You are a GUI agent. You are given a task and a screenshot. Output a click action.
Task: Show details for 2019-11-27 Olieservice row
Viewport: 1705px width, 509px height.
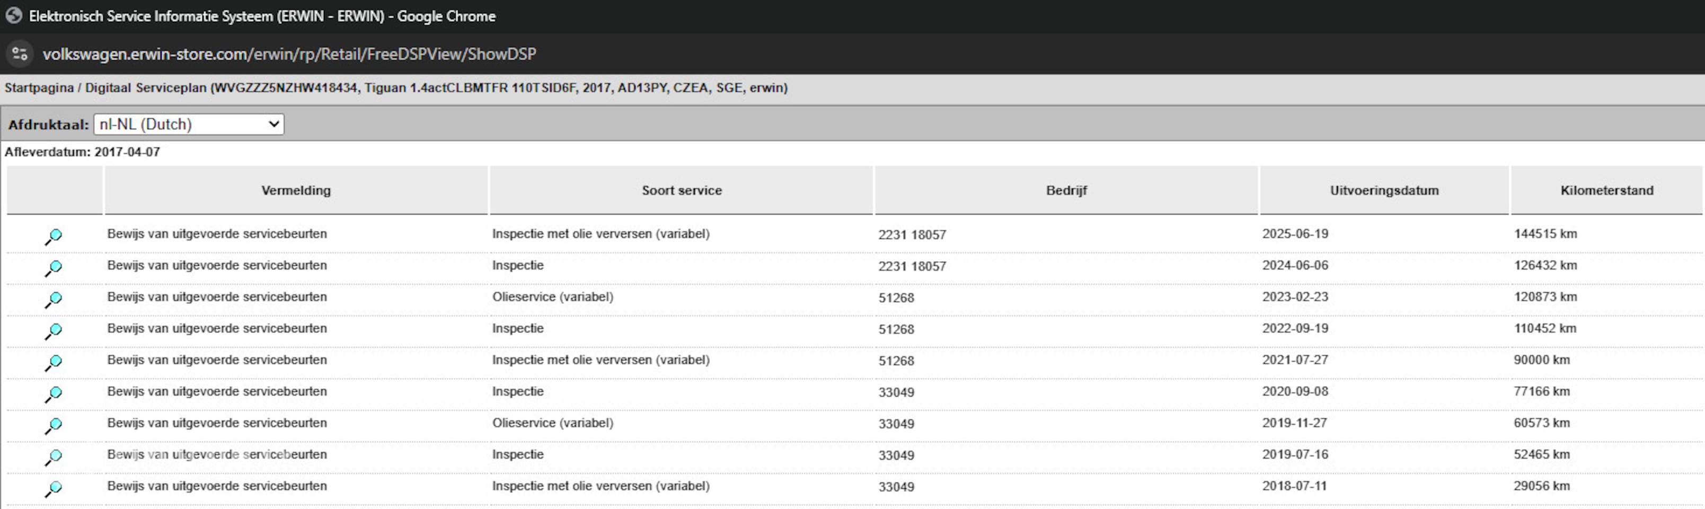click(x=54, y=426)
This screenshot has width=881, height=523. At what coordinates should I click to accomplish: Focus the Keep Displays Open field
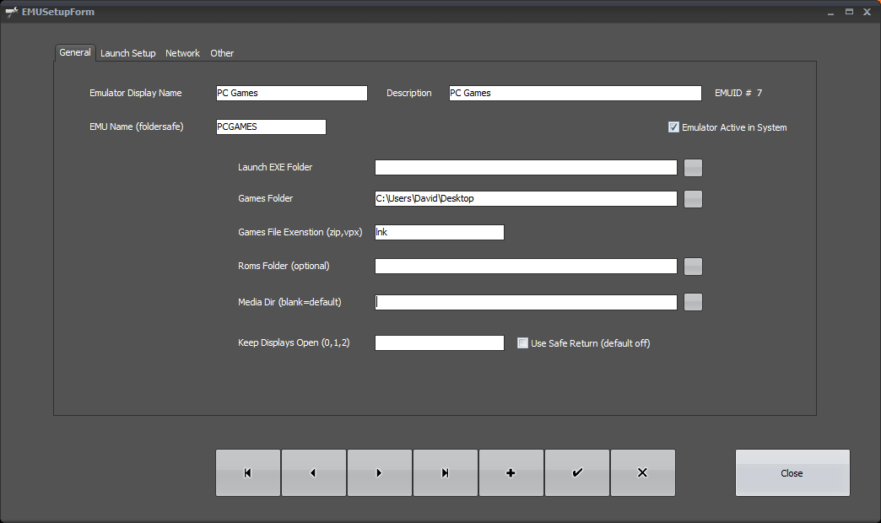[x=439, y=343]
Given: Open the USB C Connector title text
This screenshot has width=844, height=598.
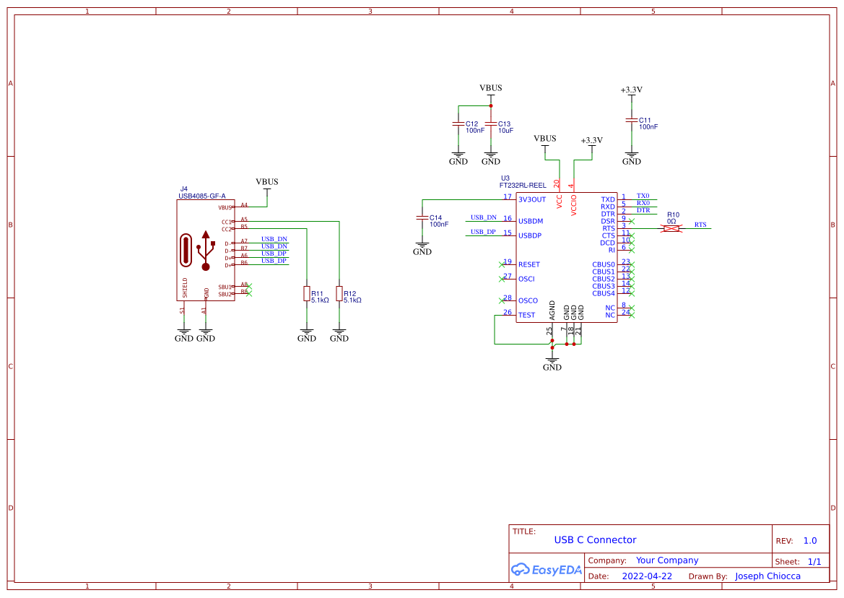Looking at the screenshot, I should [594, 540].
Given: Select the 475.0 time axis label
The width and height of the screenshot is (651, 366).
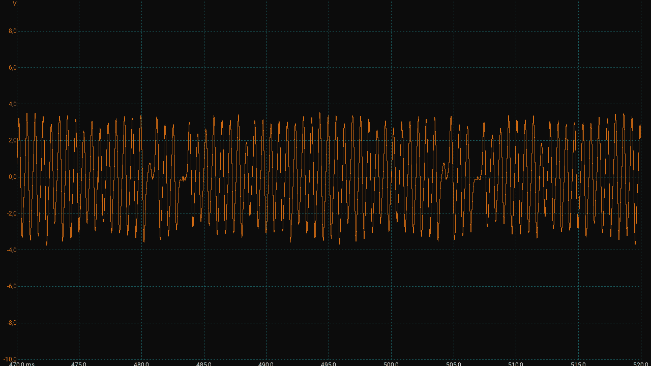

_ _ _ _ _ _ _

What is needed >> The line that contains "This screenshot has width=881, height=523." begins the range and the last line of the entries ends it; print that range exactly, without pictures.

Finished task >>
This screenshot has width=881, height=523. At what coordinates should I click to accomplish: Focus the Keep Displays Open field
[x=439, y=343]
Given: Open the USB C Connector title text
This screenshot has width=844, height=598.
Looking at the screenshot, I should [594, 540].
Given: Select the 475.0 time axis label
The width and height of the screenshot is (651, 366).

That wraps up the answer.